Our produce should easily find its way to the market. We will do everything to improve the farmer’s working environment. Our potential is huge but it remains untapped because of these challenges.
Nyandarua county has one of the most unique natural features in Kenya. Lake Olbolosat can be a great tourist attraction. Added to this are the British colonial footprints. Happy Valley has many old structures and houses where the colonialists lived.
Nyandarua is a melting pot of cultures too. A lot of Kenyans bought land there when the White settlers left before and soon after independence.
Recent events have made Nyandarua unique. The County Assembly and the Executive fought for six months.
There has also been a problem with our headquarters. Our commercial and administrative centre as a district was Nyahururu. That was before devolution. However, the Independent Electoral and Boundaries Commission now says Nyahururu is part of Laikipia county.
All the key investors from Nyandarua have their businesses and residences in Nyahururu. So trying to put up new headquarters in Ol Kalou has been painful.
So what would you do in your first 100 days as Nyandarua governor?
There is an outcry about the health system in our county. The problem can be traced to lack of supervision. Some workers are not dedicated. I went to a dispensary and was told to fix something. Employees report to work at 10 in the morning and leave by 3pm. Many do not go to work on weekends. One is left wondering if they are volunteers.
Getting them to work from 6am to 6pm is no big deal. Fixing health at the very basic level is my dream. All this is motivated by the experiences I picked in Cuba and Thailand. Makueni Governor Kivutha Kibwana even attempted to implement that. I will keep it simple.
Whatever a governor does will be useless if residents of his or her county are not healthy.
I will also want to spend time delivering water to locals, especially poor households.
You want to run on a Jubilee ticket in Azimio La Umoja Movement. Why is that so? How do you also deal with the perception that Azimio is not popular among residents of Mt Kenya?
That is far from the truth. The only reason for the perception is that there has not been an alternative. But this is going to change. I believe in Azimio because I know what it meant before the March 9, 2018 handshake between President Kenyatta and Orange Democratic Movement (ODM) leader Raila Odinga in matters development and running the government.
The handshake worked miracles. I also believe in Azimio because the person who has made a lot of sacrifices for the country and is still living should be given a chance to live his dream. Every successive government has recognised that he cannot be ignored.
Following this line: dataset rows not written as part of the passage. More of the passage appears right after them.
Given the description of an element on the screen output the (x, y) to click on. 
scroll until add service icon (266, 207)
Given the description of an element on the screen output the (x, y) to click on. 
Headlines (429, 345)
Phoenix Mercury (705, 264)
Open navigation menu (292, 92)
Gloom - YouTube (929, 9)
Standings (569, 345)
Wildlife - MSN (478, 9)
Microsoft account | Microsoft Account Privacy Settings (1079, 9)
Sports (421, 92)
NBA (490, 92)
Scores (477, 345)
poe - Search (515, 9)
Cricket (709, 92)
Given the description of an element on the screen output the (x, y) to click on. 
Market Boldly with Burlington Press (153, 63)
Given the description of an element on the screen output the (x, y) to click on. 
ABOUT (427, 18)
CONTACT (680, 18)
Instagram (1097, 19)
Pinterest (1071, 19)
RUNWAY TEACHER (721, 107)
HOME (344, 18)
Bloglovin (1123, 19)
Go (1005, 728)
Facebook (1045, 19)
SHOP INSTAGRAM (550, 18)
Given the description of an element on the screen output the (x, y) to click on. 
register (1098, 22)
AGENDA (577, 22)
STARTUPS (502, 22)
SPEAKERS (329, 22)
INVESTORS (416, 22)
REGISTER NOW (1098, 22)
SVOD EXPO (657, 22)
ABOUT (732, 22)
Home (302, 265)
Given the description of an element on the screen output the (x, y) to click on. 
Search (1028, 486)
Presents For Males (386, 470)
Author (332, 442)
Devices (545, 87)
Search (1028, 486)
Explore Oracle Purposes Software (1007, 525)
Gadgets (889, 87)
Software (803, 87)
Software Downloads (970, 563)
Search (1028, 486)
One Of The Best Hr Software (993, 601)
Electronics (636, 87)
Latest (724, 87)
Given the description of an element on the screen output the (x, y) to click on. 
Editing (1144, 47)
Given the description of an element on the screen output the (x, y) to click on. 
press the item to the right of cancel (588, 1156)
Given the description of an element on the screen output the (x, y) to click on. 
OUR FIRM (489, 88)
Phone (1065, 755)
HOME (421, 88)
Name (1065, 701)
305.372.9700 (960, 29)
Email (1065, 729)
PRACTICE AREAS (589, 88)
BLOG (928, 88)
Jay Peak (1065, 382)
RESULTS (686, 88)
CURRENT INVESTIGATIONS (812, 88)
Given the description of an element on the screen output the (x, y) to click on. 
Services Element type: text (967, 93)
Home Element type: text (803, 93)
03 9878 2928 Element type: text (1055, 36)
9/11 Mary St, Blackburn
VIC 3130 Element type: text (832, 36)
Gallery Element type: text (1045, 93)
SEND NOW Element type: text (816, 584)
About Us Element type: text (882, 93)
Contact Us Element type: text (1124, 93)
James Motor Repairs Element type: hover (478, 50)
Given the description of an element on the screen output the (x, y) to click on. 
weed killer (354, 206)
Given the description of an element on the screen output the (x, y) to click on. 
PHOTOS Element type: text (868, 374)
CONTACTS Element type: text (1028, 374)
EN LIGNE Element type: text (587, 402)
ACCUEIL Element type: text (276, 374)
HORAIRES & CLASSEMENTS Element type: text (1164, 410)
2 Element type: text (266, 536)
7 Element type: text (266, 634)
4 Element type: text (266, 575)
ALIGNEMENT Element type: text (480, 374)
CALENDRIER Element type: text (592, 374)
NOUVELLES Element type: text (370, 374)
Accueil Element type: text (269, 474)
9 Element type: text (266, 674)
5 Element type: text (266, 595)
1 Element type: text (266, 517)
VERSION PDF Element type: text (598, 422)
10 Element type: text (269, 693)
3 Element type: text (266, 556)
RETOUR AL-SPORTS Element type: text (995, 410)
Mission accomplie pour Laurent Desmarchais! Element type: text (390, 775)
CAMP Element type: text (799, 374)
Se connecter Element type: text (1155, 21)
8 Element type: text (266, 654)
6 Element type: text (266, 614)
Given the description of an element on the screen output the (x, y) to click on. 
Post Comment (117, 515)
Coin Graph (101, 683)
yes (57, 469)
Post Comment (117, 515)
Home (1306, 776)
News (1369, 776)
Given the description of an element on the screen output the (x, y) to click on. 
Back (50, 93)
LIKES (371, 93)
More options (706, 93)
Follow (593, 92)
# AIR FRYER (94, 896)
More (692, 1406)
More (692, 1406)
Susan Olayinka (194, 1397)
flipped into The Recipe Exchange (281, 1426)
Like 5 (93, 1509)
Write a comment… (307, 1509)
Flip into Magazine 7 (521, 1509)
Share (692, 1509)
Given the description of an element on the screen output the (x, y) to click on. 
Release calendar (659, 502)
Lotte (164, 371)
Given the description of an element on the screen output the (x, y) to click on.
That is why what the ODM leader says means much to many and the country.
I am also opposed to the attempted takeover of government through machinations.
Experience shows that overconfidence can lead to problems.
Your brother is standing for an elective position on a UDA ticket, and you’re in Jubilee. Does it matter to the family?
Of course, it matters. I don’t know if he is okay. He is actively involved in UDA at the moment. I had a talk with him before he took the decision to shift to UDA. That was before the Azimio La Umoja hopeful declared his interest in the presidency and before the Coalitions Bill made its way to the Cabinet and the National Assembly.
He said the locals urged him to go for the seat and I told him the work of a leader is to lead. It is his democratic right and space. Hopefully, he will run out the whole course. Maybe he will not. It’s okay.
Does this leave your family divided?
We are careful about this. We are careful to endure it does not split our family. The family remains after politics. After making our choices, there is still family. That is why my sister is an agronomist, I am a marketer and my brother is a teacher and we are still okay.
Do you have a running mate? Who is it?
That is still a secret.
What’s your last word?
I can’t end the conversation without speaking about the need for more women to come to the political scene. Let them not expect to be treated differently. But their security should be assured and guaranteed.